- [Excerpt provided]
□ □ □
For decades, this has been the subject of passionate and heated debate. Is the content of your advertisement more important than where you place it?
Like chefs vs waitstaff, both are pretty crucial to the customer experience, yet there’s always disagreement around which is the most important. Is it the expert preparation of the dish that makes your night, or the way in which it is served to you?
The answer is, of course, that they both matter very much.
Some of the most magnificently intelligent, thought-provoking and impactful creative executions I’ve seen were languishing in the pages of poorly-chosen publications for their intended audience.
I liken this to the way we’ve all endured patronising service to sample the delights of the next big chef – the content was ultimately good, but delivered in a way that won’t have anyone shouting from the rooftops.
Other times you get excited by attractive décor, perfect wait service and a wonderful atmosphere, only to be presented with a dull, inedible, or just downright disappointing culinary offering.
These meals are the equivalent of your well-placed but boring, complicated, confusing, confounding and almost miserable adverts, which are sadly prolific the world over!
From the media side, the creative execution often gets the blame if the campaign fails to deliver the client’s objectives – and vice versa from the creative side. When it comes down to it, they are both equally important. It is great to have an amazing piece of creative but if no one sees it, it’s not going to be effective. By the same token, it’s awesome to have someone see your ad on TV, on the school run, on the way to work, in the newspaper, at the gym, in the cinema and at the supermarket. However, if the message isn’t clear, your brand is too small or it’s confusing, you’ll either cause frustration or people will just switch off. This is clearly ineffective – or worse still – could create negative associations with your brand.
□ □ □
- [Exercise requirements]
Reproduce the piece above on ad creative versus media placement in full, word for word.
□ □ □
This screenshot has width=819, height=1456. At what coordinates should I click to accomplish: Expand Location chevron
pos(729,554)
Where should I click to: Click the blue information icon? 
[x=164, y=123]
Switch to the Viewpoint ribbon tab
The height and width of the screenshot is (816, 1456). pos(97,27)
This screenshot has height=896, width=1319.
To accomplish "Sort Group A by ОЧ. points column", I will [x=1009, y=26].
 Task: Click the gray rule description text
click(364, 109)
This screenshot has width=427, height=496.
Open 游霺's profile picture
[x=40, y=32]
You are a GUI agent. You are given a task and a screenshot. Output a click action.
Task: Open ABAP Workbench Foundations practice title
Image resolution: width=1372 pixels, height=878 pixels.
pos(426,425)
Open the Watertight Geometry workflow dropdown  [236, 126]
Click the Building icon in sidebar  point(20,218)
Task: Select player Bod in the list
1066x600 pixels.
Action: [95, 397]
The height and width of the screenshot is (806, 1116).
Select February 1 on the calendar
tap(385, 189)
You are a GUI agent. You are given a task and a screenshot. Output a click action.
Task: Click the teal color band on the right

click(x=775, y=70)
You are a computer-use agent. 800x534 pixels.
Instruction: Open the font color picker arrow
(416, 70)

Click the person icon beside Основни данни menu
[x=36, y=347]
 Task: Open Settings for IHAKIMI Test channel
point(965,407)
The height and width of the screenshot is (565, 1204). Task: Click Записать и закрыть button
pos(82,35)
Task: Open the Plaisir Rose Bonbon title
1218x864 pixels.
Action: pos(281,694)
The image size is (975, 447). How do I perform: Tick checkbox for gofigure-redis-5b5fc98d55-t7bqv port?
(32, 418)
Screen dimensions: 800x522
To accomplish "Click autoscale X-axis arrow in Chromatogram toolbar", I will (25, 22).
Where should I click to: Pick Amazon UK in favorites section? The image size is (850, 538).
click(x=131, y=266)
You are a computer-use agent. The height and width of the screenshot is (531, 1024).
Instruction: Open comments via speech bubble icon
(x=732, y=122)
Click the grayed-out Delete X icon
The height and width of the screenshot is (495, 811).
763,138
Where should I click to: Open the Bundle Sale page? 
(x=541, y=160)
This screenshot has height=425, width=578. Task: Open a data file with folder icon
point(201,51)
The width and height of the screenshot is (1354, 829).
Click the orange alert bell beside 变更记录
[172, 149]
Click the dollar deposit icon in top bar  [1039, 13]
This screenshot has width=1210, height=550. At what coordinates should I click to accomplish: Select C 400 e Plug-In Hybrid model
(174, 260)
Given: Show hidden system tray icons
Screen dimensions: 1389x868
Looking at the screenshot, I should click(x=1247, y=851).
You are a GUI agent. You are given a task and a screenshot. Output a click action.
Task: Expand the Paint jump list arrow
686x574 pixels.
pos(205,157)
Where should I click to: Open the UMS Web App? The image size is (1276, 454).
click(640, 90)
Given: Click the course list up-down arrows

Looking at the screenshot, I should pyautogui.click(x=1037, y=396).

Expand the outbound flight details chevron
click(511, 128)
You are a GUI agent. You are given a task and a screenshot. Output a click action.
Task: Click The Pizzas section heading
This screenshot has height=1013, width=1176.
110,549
□ □ □
- [Response area]
For decades, this has been the subject of passionate and heated debate. Is the content of your advertisement more important than where you place it?
Like chefs vs waitstaff, both are pretty crucial to the customer experience, yet there’s always disagreement around which is the most important. Is it the expert preparation of the dish that makes your night, or the way in which it is served to you?
The answer is, of course, that they both matter very much.
Some of the most magnificently intelligent, thought-provoking and impactful creative executions I’ve seen were languishing in the pages of poorly-chosen publications for their intended audience.
I liken this to the way we’ve all endured patronising service to sample the delights of the next big chef – the content was ultimately good, but delivered in a way that won’t have anyone shouting from the rooftops.
Other times you get excited by attractive décor, perfect wait service and a wonderful atmosphere, only to be presented with a dull, inedible, or just downright disappointing culinary offering.
These meals are the equivalent of your well-placed but boring, complicated, confusing, confounding and almost miserable adverts, which are sadly prolific the world over!
From the media side, the creative execution often gets the blame if the campaign fails to deliver the client’s objectives – and vice versa from the creative side. When it comes down to it, they are both equally important. It is great to have an amazing piece of creative but if no one sees it, it’s not going to be effective. By the same token, it’s awesome to have someone see your ad on TV, on the school run, on the way to work, in the newspaper, at the gym, in the cinema and at the supermarket. However, if the message isn’t clear, your brand is too small or it’s confusing, you’ll either cause frustration or people will just switch off. This is clearly ineffective – or worse still – could create negative associations with your brand.